I can relate. I still remember the epiphany I got back in engineering school when I realized that the equations of traffic flow are the discrete-math versions of the equations of fluid flow.

But it wasn’t until after she had earned her doctorate in physics in 2008 that Manning started applying that enthusiasm to problems in biology.

I've noted before that, sometimes, an interdisciplinary approach can solve problems that a focus on one field cannot. Perhaps I'm biased because I prefer to know a little bit about a lot of things than to know a whole lot about one thing and nothing about anything else.

...she learned about what’s known as the differential adhesion hypothesis, an idea developed in the 1960s to explain how groups of cells in embryos move and sort themselves out from one another in response to considerations like surface tension. “It was amazing that such a simple physical idea could explain so much biological data, given how complicated biology is,” said Manning, who is now an associate professor of physics at Syracuse University. “That work really convinced me that there could be a place for this kind of [physics-based] thinking in biology.”

"Amazing," sure, but to me, it's not surprising. Complexity emerges from simplicity, not the other way around. And biology is basically chemistry which is basically physics, so even there, it should be no surprise that one field can inform the other.

She took inspiration from the dynamics of glasses, those disordered solid materials that resemble fluids in their behavior.

I'm going to digress for a moment, here. Glass has been described as a "solid liquid." When touring some historical site lo these many years ago—hell, it might have been Monticello—I heard a tour guide assert that being a solid liquid, glass flows very, very slowly under the influence of gravity, and that's why all these old windows are wavy and thicker at the bottom. This didn't sit right with me then, so I looked into it (this was pre-internet, so it involved an actual trip to an actual library). Turns out that no, glass is solid, period. It doesn't flow any more than rocks do, assuming ordinary temperatures (of course it flows when heated enough to change phase). The waviness of pre-industrial glass is a result of its manufacturing process, and apparently, they'd often install the panes with the thicker bits at the bottom, for whatever reason.

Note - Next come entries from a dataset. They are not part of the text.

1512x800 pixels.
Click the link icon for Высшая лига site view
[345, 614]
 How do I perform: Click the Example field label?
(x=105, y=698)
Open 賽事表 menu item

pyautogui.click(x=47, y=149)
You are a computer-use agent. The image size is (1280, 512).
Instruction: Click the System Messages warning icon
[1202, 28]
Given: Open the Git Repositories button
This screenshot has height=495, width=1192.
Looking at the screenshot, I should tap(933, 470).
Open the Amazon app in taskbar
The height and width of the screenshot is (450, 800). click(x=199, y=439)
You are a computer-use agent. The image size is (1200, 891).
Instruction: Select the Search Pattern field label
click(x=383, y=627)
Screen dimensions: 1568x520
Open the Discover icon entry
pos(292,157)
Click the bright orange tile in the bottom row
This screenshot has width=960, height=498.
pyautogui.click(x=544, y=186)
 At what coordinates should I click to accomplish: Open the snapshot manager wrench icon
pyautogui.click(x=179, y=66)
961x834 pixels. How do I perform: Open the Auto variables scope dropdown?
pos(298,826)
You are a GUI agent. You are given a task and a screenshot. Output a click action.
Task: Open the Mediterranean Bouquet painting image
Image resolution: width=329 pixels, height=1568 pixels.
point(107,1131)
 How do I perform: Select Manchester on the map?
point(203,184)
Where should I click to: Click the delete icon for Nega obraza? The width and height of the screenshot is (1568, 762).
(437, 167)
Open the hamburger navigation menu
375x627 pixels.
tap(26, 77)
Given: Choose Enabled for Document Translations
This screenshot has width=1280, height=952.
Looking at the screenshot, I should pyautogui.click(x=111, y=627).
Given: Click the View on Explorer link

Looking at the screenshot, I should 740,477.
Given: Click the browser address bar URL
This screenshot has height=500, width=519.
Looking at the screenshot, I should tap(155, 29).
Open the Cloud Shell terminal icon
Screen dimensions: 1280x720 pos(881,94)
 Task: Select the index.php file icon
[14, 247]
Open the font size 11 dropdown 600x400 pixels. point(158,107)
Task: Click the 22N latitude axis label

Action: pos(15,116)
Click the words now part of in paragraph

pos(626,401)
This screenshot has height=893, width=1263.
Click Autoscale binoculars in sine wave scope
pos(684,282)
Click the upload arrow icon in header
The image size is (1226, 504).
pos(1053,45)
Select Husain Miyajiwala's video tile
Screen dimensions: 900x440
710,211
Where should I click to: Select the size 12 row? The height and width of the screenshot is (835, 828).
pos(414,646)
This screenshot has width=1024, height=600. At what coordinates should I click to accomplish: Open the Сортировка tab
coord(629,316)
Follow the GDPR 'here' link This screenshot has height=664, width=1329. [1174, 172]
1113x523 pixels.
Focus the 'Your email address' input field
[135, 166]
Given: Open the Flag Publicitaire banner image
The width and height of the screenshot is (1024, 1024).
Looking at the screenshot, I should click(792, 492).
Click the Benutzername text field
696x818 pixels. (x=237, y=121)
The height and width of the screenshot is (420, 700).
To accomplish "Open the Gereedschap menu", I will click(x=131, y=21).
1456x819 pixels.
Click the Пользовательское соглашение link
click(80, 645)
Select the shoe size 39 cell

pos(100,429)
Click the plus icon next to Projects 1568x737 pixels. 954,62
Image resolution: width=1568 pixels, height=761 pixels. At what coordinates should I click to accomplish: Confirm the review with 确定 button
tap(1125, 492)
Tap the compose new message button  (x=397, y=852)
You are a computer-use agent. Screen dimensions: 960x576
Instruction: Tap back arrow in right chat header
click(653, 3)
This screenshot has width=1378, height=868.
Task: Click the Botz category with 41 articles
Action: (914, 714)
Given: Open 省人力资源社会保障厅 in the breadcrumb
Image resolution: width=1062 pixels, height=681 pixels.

Point is, people confuse "glass resembles a fluid" with "glass flows, albeit very slowly." Which is understandable, though really, tour guides should know better. The reason we say glass is fluid-like is that most solids have a crystalline structure of some sort, at the atomic level. But glass does not; its atomic structure is disordered.

I mention all this in case someone's still got that idea in their head that glass is a slow-moving liquid; the article doesn't make it clear (see, I can pun, too) until it gets into the interview portion.

Manning found that the tissues in our bodies behave in many of the same ways. As a result, with insights gleaned from the physics of glasses, she has been able to model the mechanics of cellular interactions in tissues, and uncover their relevance to development and disease.

Unlike the relatively simple ideas about the atomic structure, or lack thereof, of various solids, the connection to biology is beyond me. The rest of the article is, as I said, an interview, which I'm not quoting here. While I can't pretend to understand a lot of it, I can appreciate her multidisciplinary approach and how insights from one branch of science can illuminate problems from another branch.

Incidentally, I find it helps to use a similar approach to writing. Because as much as we like to categorize things, the boundaries tend to blur and become fluid. Like the view through an 18th century window pane.